→ **ENUNCIADO 1**: Indica cada línea de los registros que contenga la cadena "pixels".

→ **TEXTO CITADO**:
No es que haya ido a tomar las fotos específicamente, sino que las construyo. Son las mujeres que he sido: la virtuosa, la luchadora de ring Rose Demon, mi etapa erótica, la joven mártir, la modesta, la madre y la escritora. Es un trabajo casero que cuenta una historia”, señala.
La egresada de Periodismo de la Universidad Femenina de México considera que adquirió su vocación por la palabra escrita y por la imagen, a la que pudo entregarse hasta que se divorció, gracias a esta carrera.

En mi familia no querían que estudiara, sino que me casara rápido. Le dije a mi madre que quería estudiar. Y ella aceptó siempre y cuando escogiera una carrera en la que enseñaran taquigrafía y mecanografía, para que me dejaran algo útil. Seleccioné periodismo y eso me acercó a la literatura”, recuerda.

Lo estudié, pero nunca lo ejercí, porque me casé demasiado pronto. Mi maestro fue Manuel Becerra Acosta, entonces director de Excélsior. Y Hero Rodríguez Toro corrigió mi tesis, que fue sobre un manicomio de la Ciudad de México. Pero el gusanito de escribir se me quedó”, destaca.

Sin embargo, prosigue la autora de Las tierras prometidas, “me puse a criar a mis cuatro hijos y traté de ser una buena madre, pero esto es muy cansado, y una empresa imposible”.

LA LIBERTAD



La fotografía, que exploró durante 20 años, le permitió adquirir la independencia económica que necesitaba para terminar con su matrimonio, agrega la también cuentista. “No sabía ganar dinero, por eso no me divorciaba. Pero tenía claro que quería ganar dinero con algo que me hiciera feliz. Y encontré la fotografía. Tenía mi cámara Hasselblad y me puse a fotografiar niños, así empecé. Pero la dejé cuando tenía 60 años, tras un accidente de carretera, porque quedé mal de la espalda y el equipo era pesado”.

Un lustro antes había llegado la literatura a su vida, propuesta que fue enriqueciendo a partir de sus viajes a Israel, la India, Petra, Jordania, Turquía —la tierra natal de su madre— y Grecia.
En los viajes te encuentras con lo distinto a ti, eso es vital. A los 50 años me fui un mes sola a Israel y me hice de todos los novios que pude, porque tu cuerpo es tu único equipaje. A los 60 estuve casi dos meses en la India, 20 días sola en las montañas. Y a los 70 me fui a varios países de Europa”, indica.
Pero ahora que llega a sus ocho décadas de vida, la autora de No sólo para dormir es la noche y Los viajes de mi cuerpo comenta que sólo se le antoja ir a la playa de Acapulco. “Ahora ya quiero ser tortuga”, agrega la abuela de cinco nietos.

→ **MATERIALES DEL EJERCICIO**:
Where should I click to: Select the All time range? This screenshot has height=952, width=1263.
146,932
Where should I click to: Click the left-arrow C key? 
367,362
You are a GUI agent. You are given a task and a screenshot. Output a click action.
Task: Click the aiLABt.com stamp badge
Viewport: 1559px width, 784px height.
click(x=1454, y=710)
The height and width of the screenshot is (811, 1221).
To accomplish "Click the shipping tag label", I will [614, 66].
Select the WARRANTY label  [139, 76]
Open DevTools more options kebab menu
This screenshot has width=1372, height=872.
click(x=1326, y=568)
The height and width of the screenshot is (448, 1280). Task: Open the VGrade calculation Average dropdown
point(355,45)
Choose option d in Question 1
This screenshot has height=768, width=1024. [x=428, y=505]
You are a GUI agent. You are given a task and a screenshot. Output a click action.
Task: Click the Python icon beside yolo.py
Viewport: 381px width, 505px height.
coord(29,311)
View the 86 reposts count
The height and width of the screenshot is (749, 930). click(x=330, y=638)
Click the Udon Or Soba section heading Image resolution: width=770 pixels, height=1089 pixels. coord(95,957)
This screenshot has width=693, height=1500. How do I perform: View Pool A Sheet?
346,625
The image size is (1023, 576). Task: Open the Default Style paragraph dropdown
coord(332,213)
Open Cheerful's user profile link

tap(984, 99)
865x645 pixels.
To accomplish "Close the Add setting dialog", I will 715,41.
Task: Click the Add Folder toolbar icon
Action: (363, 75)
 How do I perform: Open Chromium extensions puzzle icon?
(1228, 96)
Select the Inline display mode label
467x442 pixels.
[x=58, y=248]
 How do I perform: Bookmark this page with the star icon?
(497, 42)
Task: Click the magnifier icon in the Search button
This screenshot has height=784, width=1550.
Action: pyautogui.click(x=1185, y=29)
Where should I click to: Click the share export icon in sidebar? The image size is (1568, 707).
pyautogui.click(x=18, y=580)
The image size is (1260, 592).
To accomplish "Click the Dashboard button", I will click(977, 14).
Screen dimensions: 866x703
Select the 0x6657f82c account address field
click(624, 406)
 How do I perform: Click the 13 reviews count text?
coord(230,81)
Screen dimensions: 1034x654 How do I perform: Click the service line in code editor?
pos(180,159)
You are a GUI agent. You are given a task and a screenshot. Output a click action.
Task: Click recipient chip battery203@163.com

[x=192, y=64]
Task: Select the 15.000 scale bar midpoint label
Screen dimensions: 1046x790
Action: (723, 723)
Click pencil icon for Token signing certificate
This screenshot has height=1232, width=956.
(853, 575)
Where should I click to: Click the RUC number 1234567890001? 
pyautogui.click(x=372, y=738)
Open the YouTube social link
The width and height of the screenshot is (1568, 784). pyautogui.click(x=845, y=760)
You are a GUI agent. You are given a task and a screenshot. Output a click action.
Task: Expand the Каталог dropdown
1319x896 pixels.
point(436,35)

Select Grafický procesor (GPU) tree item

→ **ENUNCIADO 2**: Del texto sobre la autora y fotógrafa, reproduce todo lo que va desde "Sin embargo, prosigue" hasta "madre— y Grecia.".

→ **SOLUCIÓN COMPLETA 1**:
Click the Udon Or Soba section heading Image resolution: width=770 pixels, height=1089 pixels. coord(95,957)
865x645 pixels.
467x442 pixels.
1319x896 pixels.

→ **SOLUCIÓN COMPLETA 2**:
Sin embargo, prosigue la autora de Las tierras prometidas, “me puse a criar a mis cuatro hijos y traté de ser una buena madre, pero esto es muy cansado, y una empresa imposible”.

LA LIBERTAD



La fotografía, que exploró durante 20 años, le permitió adquirir la independencia económica que necesitaba para terminar con su matrimonio, agrega la también cuentista. “No sabía ganar dinero, por eso no me divorciaba. Pero tenía claro que quería ganar dinero con algo que me hiciera feliz. Y encontré la fotografía. Tenía mi cámara Hasselblad y me puse a fotografiar niños, así empecé. Pero la dejé cuando tenía 60 años, tras un accidente de carretera, porque quedé mal de la espalda y el equipo era pesado”.

Un lustro antes había llegado la literatura a su vida, propuesta que fue enriqueciendo a partir de sus viajes a Israel, la India, Petra, Jordania, Turquía —la tierra natal de su madre— y Grecia.